Durch das JStG 2022[1] treten gravierende Änderungen bei der steuerlichen Abziehbarkeit des häuslichen Arbeitens ein.

In § 4 Abs. 5 Satz 1 Nr. 6 Buchst. b) und Buchst. c) EStG wird nunmehr die steuerliche Abzugsfähigkeit des häuslichen Arbeitens geregelt.

Übersicht  
§ 4 Abs. 5 Satz 1 Nr. 6b EStG Häusliches Arbeitszimmer

Die Aufwendungen für das häusliche Arbeitszimmer sind nur dann ansetzbar, wenn dort der Tätigkeitsmittelpunkt liegt.

§ 4 Abs. 5 Satz 1 Nr. 6c EStG Häusliches Arbeiten

Abzug einer Tagespauschale und zwar unabhängig davon, in welchem häuslichen Raum die Arbeit erbracht wird.

 

 

Gesetzliche Regelungen

Häusliches Arbeitszimmer:

§ 4 Abs. 5 Satz 1 Nr. 6b EStG bestimmt Folgendes:

Die folgenden Betriebsausgaben dürfen den Gewinn nicht mindern:

„Aufwendungen für ein häusliches Arbeitszimmer sowie die Kosten der Ausstattung.

Dies gilt nicht, wenn das Arbeitszimmer den Mittelpunkt der gesamten betrieblichen und beruflichen Betätigung bildet. Anstelle der Aufwendungen kann pauschal ein Betrag von 1.260 Euro (Jahrespauschale) für das Wirtschafts- oder Kalenderjahr abgezogen werden.

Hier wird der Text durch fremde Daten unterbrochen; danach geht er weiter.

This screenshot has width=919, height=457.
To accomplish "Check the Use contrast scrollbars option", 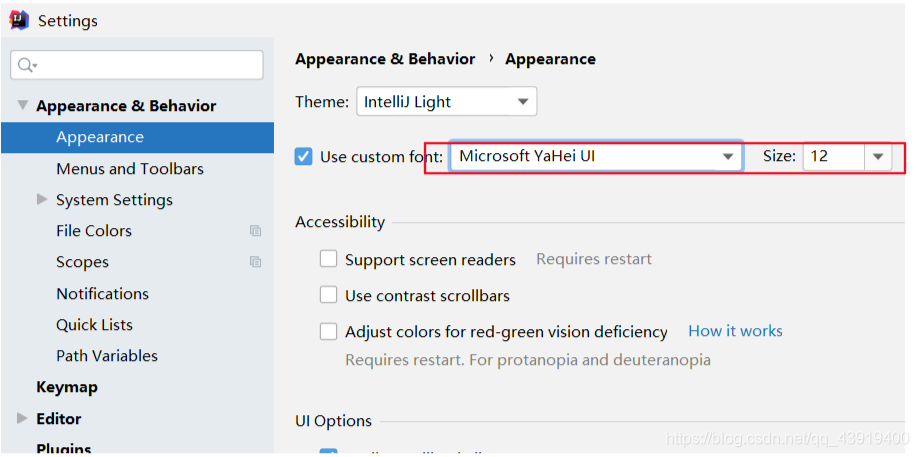I will point(328,295).
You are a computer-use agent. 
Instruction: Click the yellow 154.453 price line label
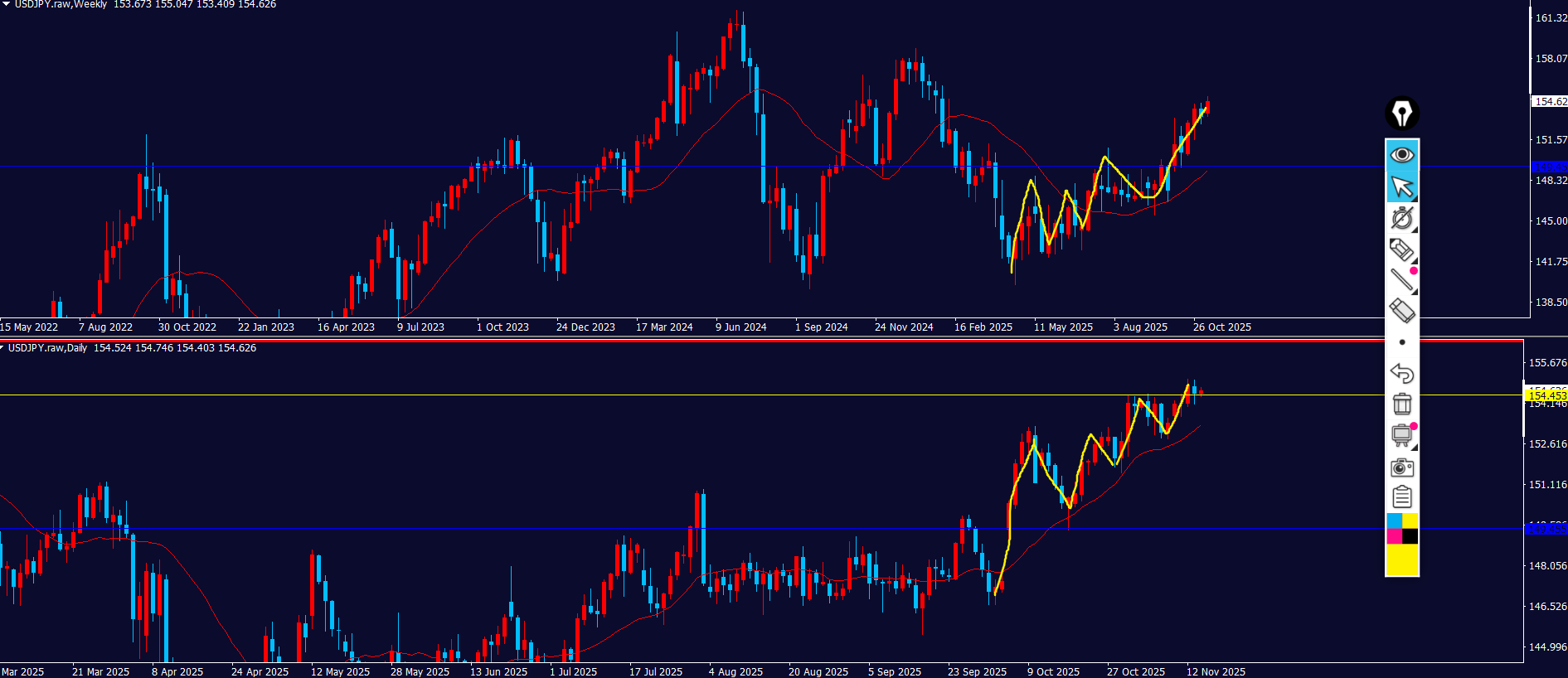[x=1546, y=396]
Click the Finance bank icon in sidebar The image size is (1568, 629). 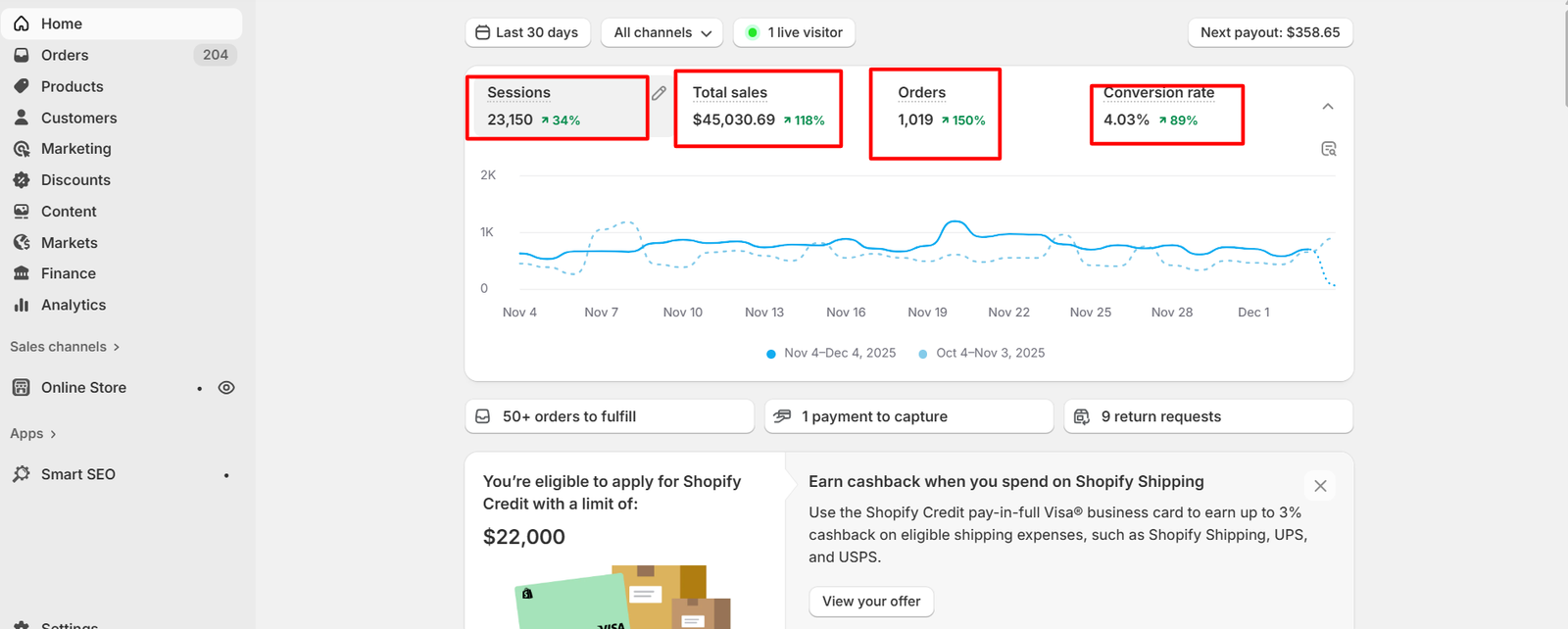click(x=22, y=273)
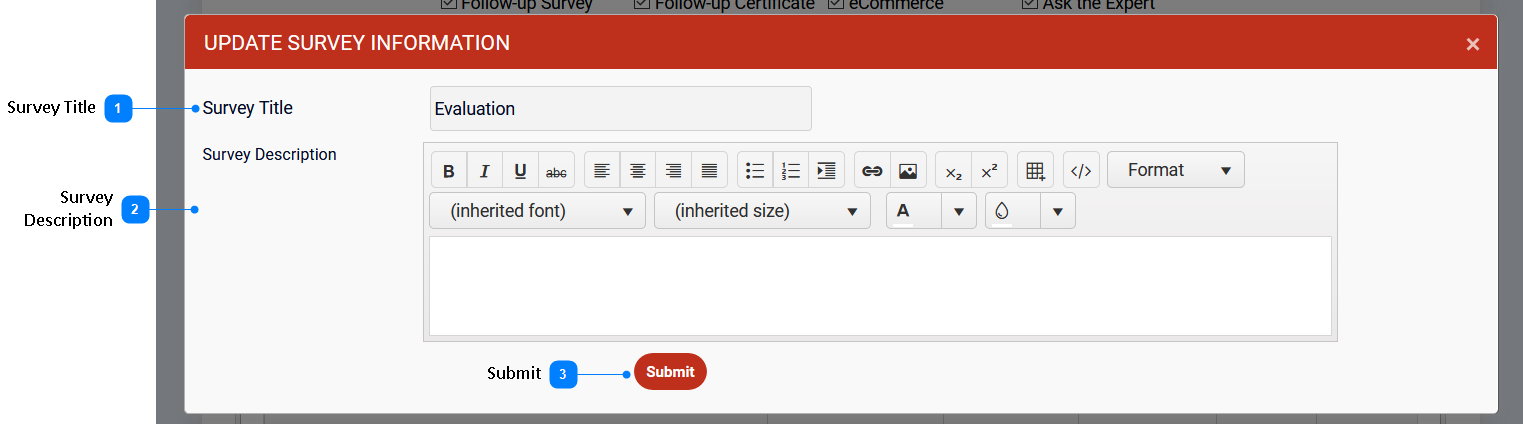Click the Survey Title input field
Image resolution: width=1523 pixels, height=424 pixels.
[620, 108]
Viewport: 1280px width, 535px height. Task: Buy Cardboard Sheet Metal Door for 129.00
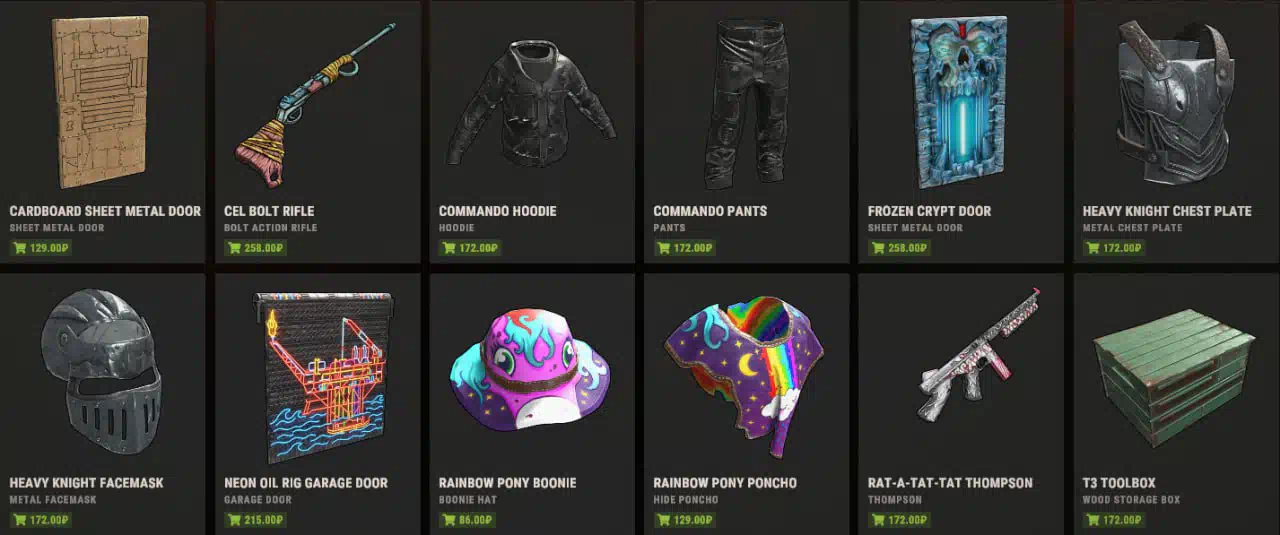[41, 248]
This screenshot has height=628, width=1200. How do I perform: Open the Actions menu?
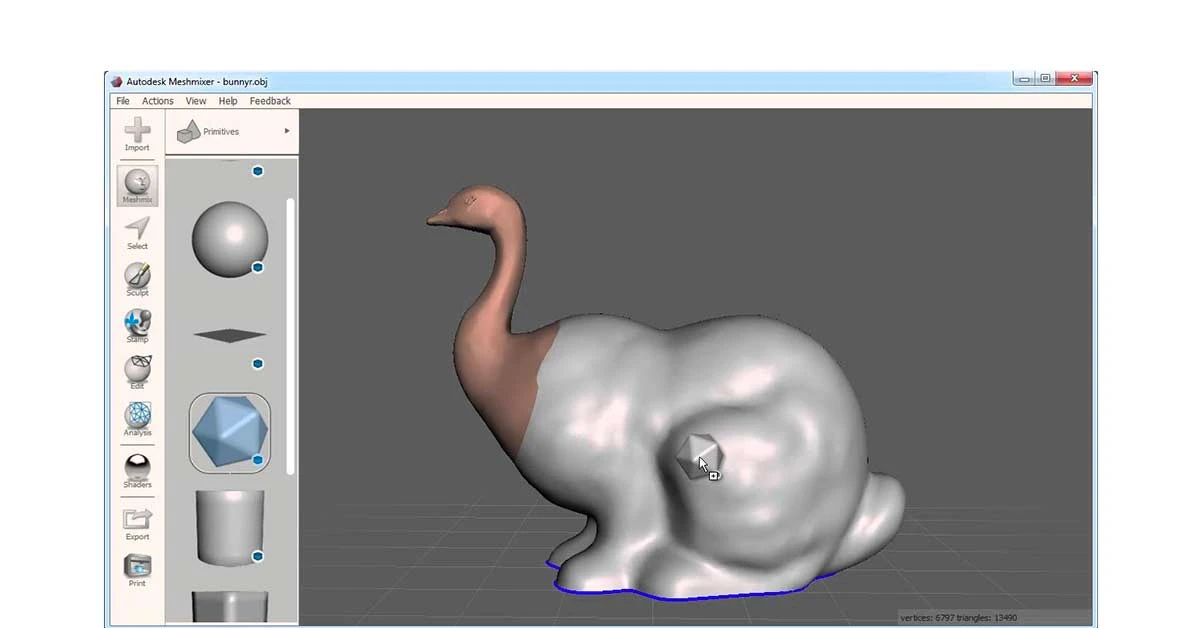point(157,100)
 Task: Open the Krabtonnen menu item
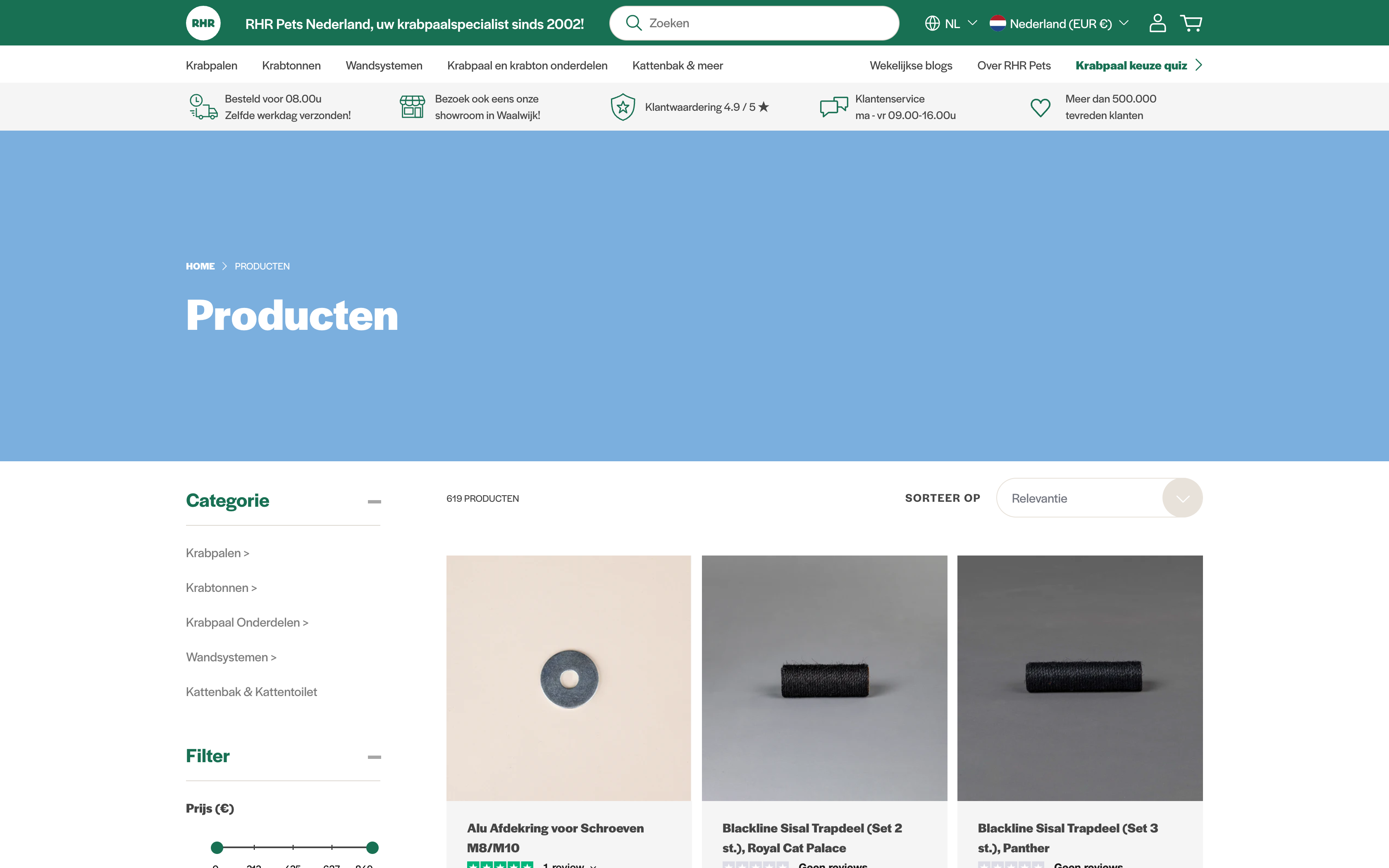[x=291, y=65]
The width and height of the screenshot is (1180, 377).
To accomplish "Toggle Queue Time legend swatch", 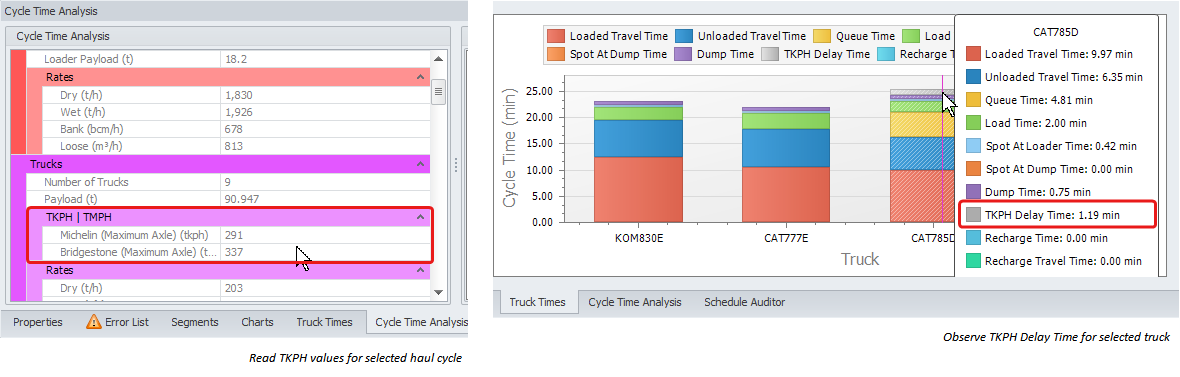I will click(822, 36).
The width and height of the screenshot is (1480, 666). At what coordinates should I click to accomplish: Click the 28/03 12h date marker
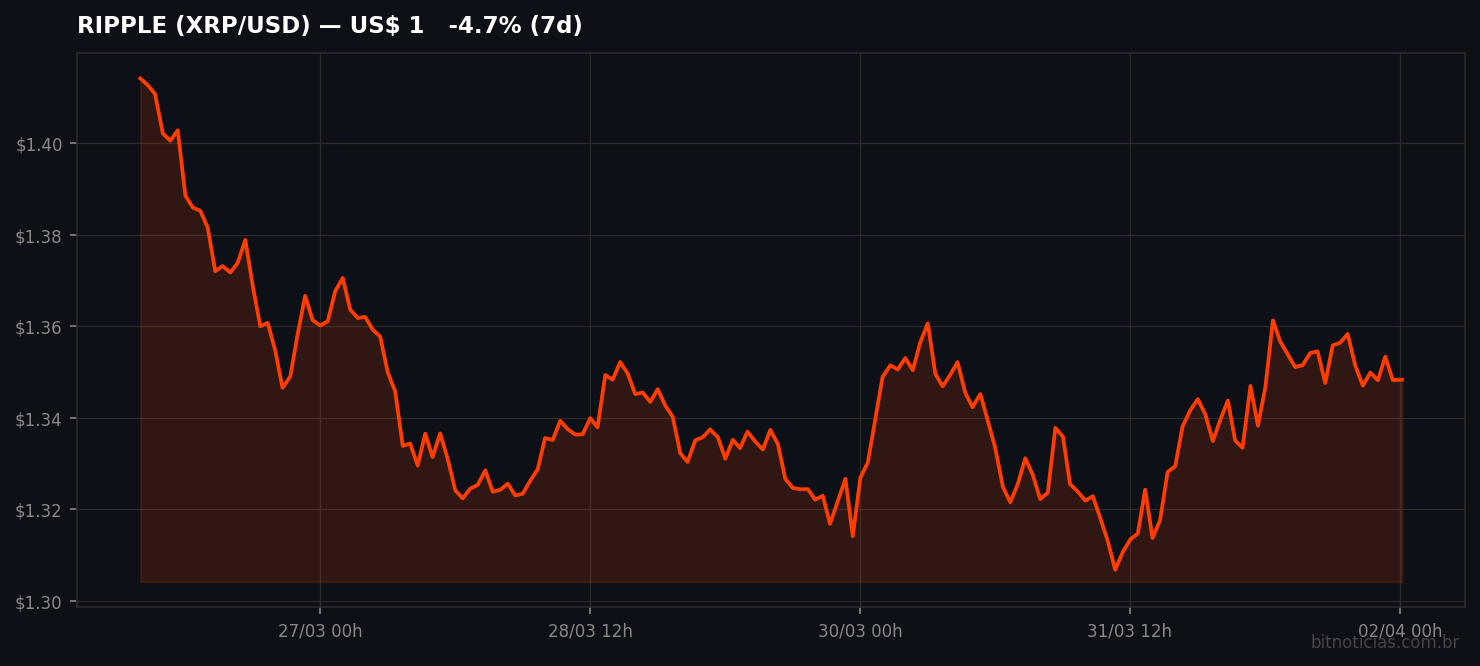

Für jeden vollen Kalendermonat, in dem die Voraussetzungen nach Satz 2 nicht vorliegen, ermäßigt sich der Betrag von 1 260 Euro um ein Zwölftel;“

Häusliches Arbeiten:

§ 4 Abs. 5 Satz 1 Nr. 6c EStG bestimmt Folgendes:

„Für jeden Kalendertag, an dem die betriebliche oder berufliche Tätigkeit überwiegend in der häuslichen Wohnung ausgeübt und keine außerhalb der häuslichen Wohnung belegene erste Tätigkeitsstätte aufgesucht wird, kann für die gesamte betriebliche und berufliche Betätigung ein Betrag von 6 Euro (Tagespauschale), höchstens 1.260 Euro im Wirtschafts- oder Kalenderjahr, abgezogen werden.

Steht für die betriebliche oder berufliche Tätigkeit dauerhaft kein anderer Arbeitsplatz zur Verfügung, ist ein Abzug der Tagespauschale zulässig, auch wenn die Tätigkeit am selben Kalendertag auswärts oder an der ersten Tätigkeitsstätte ausgeübt wird.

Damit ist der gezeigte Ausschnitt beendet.